Spain and Italy, the two European countries to be hardest hit by the Covid-19 pandemic, are joining forces against the so-called “frugal” countries – Austria, the Netherlands, Sweden and Denmark – which oppose the idea of a €750 billion fund, of which €500 billion would be non-recoverable grants and the rest made up of loans.

Sánchez and Conte have shared interests, as their countries stand to benefit the most from the fund, according to Italian and Spanish sources who added that Germany and France back this position as well.

“This time Italy, Spain, France and Germany are clearly in sync. We all support the European Commission’s proposal,” said Spanish sources.

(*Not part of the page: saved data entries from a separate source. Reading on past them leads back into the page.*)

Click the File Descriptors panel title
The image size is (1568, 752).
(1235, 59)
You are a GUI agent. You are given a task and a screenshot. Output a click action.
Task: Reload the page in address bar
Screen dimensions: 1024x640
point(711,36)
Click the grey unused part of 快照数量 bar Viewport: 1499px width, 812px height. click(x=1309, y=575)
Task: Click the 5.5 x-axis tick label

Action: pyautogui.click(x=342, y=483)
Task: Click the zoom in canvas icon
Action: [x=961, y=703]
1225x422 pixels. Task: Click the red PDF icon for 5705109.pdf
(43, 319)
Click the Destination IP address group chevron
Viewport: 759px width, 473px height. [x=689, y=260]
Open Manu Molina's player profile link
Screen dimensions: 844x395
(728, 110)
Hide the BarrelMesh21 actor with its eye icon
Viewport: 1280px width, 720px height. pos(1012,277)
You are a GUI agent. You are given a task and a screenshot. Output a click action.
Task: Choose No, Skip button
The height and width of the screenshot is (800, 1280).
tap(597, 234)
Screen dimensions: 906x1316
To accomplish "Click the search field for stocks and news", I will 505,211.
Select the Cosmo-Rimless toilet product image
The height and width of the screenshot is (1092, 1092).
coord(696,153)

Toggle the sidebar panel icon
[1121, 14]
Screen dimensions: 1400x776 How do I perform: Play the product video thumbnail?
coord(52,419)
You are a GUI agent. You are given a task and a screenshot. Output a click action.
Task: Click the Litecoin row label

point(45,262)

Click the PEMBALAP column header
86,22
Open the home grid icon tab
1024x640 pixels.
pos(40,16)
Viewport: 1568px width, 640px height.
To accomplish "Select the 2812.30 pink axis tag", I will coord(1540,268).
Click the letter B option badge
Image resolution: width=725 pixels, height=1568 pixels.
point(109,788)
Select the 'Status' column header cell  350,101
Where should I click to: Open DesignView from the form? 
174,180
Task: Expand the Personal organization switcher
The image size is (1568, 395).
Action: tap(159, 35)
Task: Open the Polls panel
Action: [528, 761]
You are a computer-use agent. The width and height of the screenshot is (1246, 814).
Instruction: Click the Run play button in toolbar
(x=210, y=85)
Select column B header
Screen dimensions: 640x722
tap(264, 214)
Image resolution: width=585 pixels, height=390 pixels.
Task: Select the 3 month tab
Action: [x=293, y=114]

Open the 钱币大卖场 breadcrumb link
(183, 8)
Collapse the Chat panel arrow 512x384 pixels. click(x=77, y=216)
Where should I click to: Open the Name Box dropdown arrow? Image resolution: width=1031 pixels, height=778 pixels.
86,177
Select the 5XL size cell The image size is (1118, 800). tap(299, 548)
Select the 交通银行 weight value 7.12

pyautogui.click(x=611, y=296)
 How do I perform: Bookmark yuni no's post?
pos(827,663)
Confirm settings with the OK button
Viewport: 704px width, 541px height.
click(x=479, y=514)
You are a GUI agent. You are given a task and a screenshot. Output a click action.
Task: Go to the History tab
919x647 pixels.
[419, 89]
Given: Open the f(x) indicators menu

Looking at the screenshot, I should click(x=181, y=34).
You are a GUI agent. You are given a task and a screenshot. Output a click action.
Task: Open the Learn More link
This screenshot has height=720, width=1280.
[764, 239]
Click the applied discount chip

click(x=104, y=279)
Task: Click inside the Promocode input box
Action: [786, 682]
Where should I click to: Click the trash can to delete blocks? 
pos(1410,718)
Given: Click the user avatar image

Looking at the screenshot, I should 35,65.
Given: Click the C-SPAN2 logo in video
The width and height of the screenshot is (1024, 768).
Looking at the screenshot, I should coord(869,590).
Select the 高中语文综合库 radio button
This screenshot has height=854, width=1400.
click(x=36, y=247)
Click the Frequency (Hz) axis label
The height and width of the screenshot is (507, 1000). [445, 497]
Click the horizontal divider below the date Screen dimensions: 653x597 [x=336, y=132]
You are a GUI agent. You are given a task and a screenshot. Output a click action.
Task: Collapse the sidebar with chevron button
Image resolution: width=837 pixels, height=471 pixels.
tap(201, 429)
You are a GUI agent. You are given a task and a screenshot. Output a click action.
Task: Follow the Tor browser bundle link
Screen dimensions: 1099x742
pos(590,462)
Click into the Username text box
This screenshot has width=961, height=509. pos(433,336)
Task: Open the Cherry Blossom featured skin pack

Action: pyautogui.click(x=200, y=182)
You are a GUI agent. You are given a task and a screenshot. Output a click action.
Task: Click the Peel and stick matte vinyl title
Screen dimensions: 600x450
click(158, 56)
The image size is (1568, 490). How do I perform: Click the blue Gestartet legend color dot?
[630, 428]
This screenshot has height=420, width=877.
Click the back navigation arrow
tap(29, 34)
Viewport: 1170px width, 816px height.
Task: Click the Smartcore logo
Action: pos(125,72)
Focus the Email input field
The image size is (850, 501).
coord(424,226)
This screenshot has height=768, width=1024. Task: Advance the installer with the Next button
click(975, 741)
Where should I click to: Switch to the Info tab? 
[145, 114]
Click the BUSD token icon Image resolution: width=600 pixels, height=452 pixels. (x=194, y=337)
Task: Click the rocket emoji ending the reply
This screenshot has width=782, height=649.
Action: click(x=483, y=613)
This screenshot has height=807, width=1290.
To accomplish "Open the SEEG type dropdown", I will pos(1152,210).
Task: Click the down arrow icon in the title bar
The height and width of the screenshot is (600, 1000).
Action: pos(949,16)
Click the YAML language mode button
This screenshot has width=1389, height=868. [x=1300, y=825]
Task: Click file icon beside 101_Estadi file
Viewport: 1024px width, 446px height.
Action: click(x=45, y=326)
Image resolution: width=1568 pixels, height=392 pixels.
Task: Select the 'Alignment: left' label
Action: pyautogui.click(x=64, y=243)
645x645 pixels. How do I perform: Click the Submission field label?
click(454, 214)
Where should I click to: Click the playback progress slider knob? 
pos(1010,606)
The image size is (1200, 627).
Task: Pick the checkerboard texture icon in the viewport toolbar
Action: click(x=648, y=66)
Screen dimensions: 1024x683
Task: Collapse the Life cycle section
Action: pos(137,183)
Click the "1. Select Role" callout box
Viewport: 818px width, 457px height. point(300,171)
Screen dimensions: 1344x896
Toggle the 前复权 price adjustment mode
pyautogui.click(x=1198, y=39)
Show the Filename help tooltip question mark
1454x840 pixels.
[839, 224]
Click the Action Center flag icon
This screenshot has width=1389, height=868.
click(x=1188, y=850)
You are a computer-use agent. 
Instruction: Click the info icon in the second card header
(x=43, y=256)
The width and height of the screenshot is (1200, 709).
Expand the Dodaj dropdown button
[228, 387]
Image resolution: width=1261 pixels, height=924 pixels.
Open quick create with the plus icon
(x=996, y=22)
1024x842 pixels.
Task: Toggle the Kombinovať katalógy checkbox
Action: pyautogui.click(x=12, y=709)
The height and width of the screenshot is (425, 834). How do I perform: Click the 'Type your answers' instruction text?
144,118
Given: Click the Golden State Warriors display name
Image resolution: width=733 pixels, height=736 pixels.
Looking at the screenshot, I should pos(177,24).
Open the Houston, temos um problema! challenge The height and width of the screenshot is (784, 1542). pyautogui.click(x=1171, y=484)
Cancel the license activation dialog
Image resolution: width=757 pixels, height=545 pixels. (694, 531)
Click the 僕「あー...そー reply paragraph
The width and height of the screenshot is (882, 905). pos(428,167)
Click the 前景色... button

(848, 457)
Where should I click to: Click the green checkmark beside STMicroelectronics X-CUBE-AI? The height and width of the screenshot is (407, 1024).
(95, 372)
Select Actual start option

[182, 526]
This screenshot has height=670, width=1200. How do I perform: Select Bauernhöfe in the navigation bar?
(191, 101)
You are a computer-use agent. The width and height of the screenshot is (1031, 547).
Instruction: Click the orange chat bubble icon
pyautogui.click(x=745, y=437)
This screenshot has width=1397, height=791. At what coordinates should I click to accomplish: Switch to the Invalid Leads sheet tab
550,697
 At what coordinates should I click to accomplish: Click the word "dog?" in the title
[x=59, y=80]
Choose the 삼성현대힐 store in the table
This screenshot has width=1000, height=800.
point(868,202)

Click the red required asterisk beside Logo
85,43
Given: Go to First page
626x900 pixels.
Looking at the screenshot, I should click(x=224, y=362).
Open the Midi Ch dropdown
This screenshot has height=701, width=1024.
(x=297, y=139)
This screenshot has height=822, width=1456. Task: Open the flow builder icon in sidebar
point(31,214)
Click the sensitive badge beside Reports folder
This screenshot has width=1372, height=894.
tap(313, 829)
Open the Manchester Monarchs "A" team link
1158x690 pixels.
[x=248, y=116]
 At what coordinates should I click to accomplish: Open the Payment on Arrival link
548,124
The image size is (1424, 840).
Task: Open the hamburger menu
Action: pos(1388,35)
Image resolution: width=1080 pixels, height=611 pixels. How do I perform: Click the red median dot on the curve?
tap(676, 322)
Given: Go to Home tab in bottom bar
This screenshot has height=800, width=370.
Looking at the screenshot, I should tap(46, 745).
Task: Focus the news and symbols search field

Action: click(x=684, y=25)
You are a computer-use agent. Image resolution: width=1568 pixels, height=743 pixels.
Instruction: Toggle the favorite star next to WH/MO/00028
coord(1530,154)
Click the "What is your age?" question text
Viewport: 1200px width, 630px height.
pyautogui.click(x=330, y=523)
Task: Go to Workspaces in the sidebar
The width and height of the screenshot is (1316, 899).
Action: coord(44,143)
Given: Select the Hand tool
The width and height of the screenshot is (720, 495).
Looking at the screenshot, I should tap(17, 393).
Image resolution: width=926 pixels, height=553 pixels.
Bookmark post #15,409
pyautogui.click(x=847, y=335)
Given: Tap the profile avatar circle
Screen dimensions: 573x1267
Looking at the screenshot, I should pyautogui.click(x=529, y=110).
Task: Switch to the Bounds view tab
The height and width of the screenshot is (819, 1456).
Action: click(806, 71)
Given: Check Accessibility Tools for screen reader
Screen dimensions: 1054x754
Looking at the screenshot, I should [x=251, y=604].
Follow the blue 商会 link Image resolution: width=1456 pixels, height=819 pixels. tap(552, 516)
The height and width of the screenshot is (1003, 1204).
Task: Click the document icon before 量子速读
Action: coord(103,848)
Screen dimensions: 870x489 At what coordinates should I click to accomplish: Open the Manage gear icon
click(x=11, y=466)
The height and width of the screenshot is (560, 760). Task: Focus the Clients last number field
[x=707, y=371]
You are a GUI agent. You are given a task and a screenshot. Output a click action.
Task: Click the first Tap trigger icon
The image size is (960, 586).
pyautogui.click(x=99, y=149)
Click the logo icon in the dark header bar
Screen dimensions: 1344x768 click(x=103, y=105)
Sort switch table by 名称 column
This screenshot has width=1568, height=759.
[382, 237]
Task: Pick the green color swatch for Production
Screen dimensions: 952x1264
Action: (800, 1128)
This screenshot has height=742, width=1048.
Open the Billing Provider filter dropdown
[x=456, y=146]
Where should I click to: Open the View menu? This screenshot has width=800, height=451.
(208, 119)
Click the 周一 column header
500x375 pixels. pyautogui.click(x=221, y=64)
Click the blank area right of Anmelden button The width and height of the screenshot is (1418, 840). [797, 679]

“With the meeting held today with @GiuseppeConteIT we are relaunching relations between Spain and Italy. We agree that the good understanding between our countries must be taken to the political arena. We hope to hold a new Italian-Spanish summit in 2020,” tweeted Spain’s Sánchez on Wednesday.

Conte and Sánchez will be traveling separately in the coming days to the Netherlands and Germany, and the Spanish leader is also planning a stop in Sweden, whose government wants to replace some of the EU fund grants with loans, according to Spanish sources. The Spanish and Italian PMs are hoping to arrive at the July 17-18 summit in Brussels with a strong negotiated position that will leave little room for resistance from the “Frugal Four.”

Wednesday’s meeting also served to reinforce bilateral ties that had been weak for years. The last time that the leaders of both countries had come together was in 2014, when then-prime ministers Enrico Letta and Mariano Rajoy met in Rome.

English version by Susana Urra.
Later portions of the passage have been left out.